Opinion of the ECB on amendments to the Union prudential framework in response to the COVID-19 pandemic
The European Central Bank (ECB) received a request to submit a proposal for a Regulation of the European Parliament and of the Council amending Regulations (EU) No 575/2013 (Capital Requirements Regulation) and (EU) 2019/876 (Regulation amending the Capital Requirements Directives) as a result of adjustments in response to the COVID-19 pandemic.
The ECB supports the initiative to maximize the ability of credit institutions to lend and absorb losses related to the pandemic, while ensuring resilience.
The adjustments to the Regulation are welcomed as they further strengthen the capacity of the banking system to mitigate the economic impact of the pandemic and to support the recovery of the economy, while preserving essential elements of the supervisory framework.
Moreover, some elements of the proposed regulation complement the supervisory measures taken by the ECB to mitigate the economic consequences. Certain measures recently agreed by the Basel Committee on Banking Supervision (BCBS) require changes to the Union legal framework in order to be effectively implemented. Further adjustments to the proposed regulation should not fundamentally change the prudential framework but should continue to respect the agreed Basel standards and avoid further fragmentation of the European single rulebook.

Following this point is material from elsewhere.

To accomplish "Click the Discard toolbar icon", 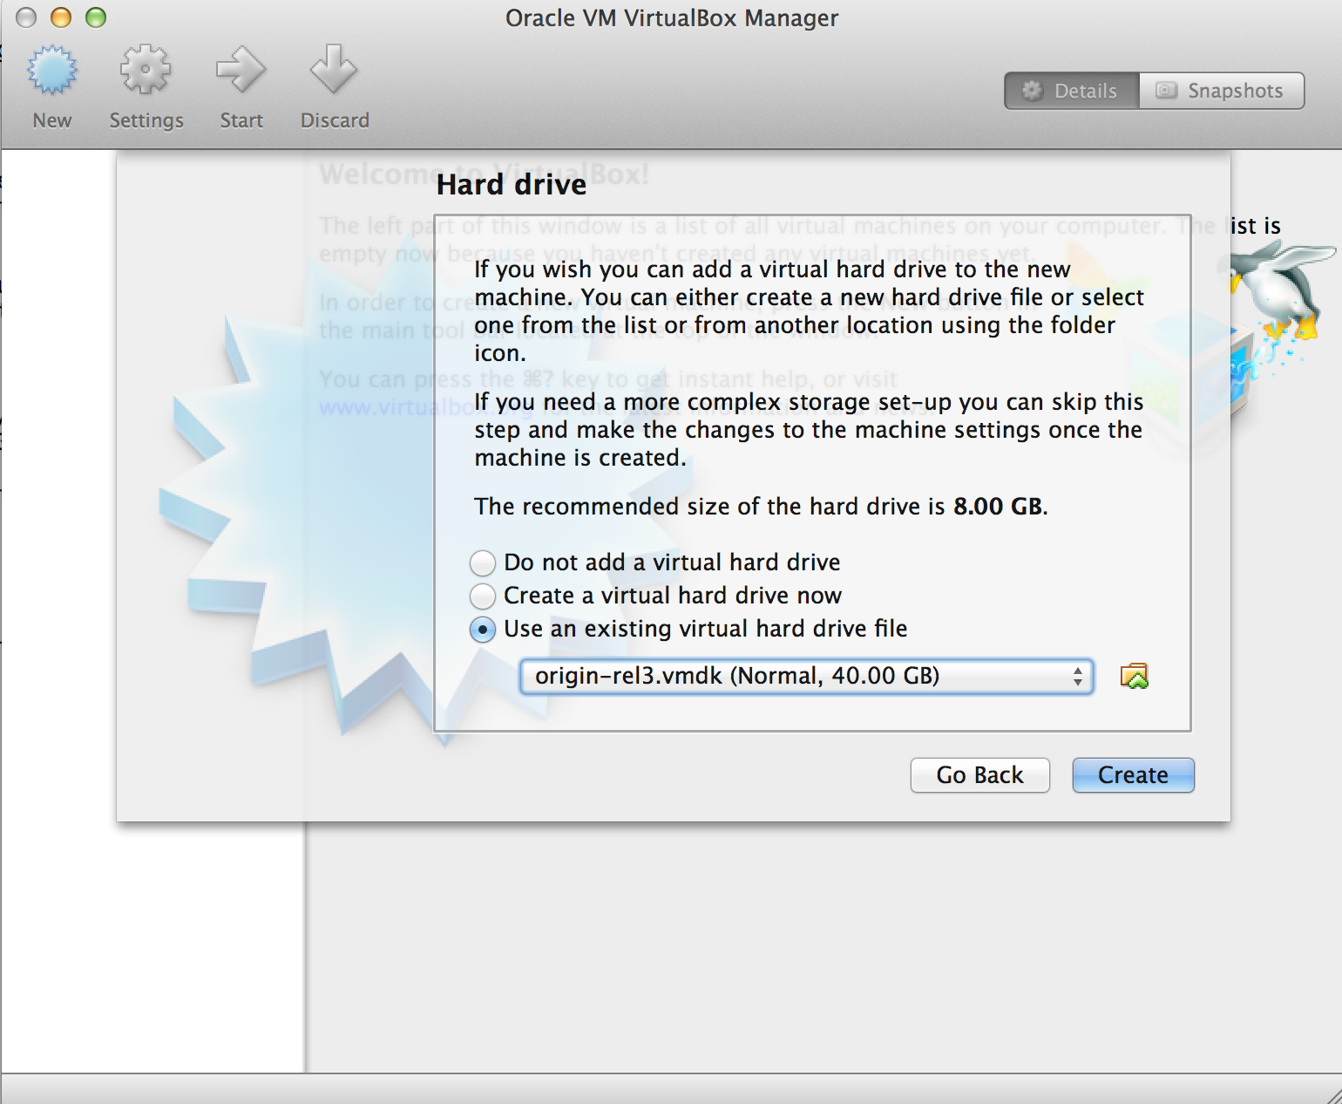I will [x=334, y=72].
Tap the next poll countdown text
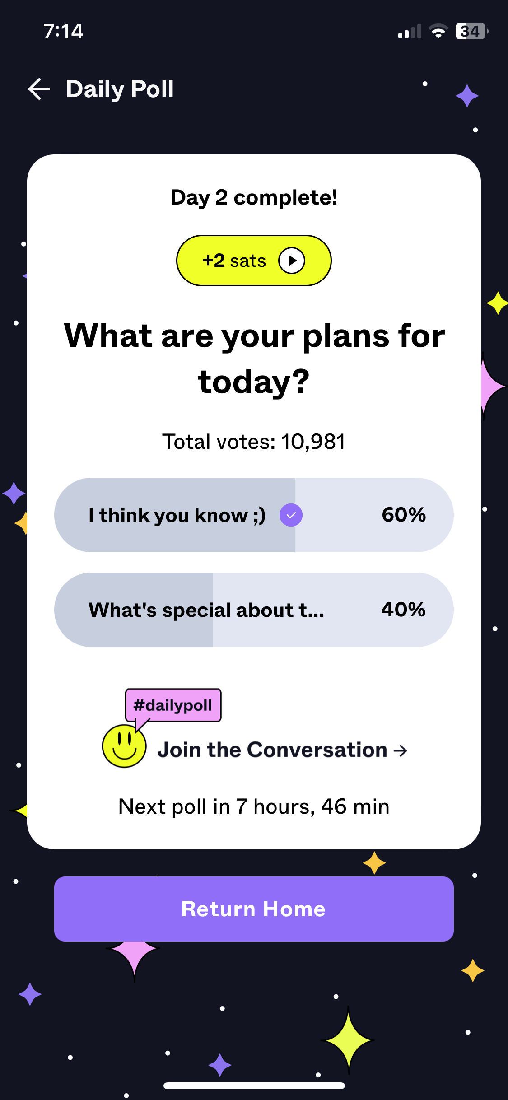This screenshot has height=1100, width=508. 254,806
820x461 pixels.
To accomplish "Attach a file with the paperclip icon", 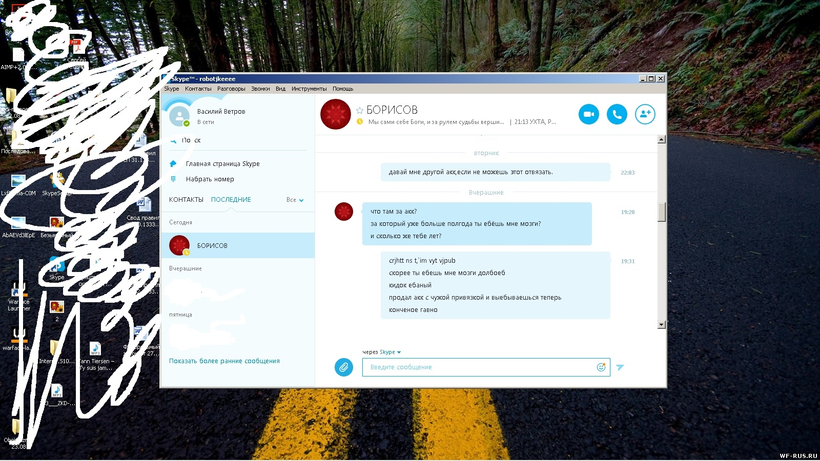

As a general remark, the ECB notes that if the Common Equity Tier 1 (CET1) ratio were to fall sharply, the combined capital buffer requirement would no longer be met and credit institutions would therefore be able to distribute funds only within the limits of the maximum distributable amount. If income is adjusted downwards, distributions are to be cancelled regardless of the extent of the deviation. Credit institutions which may not be prepared to use their capital buffers for further lending because they fear that they will have to cancel coupons related to additional Tier 1 capital and are therefore exposed to possible negative reactions from market participants would compromise the intended positive effect of the capital buffer framework.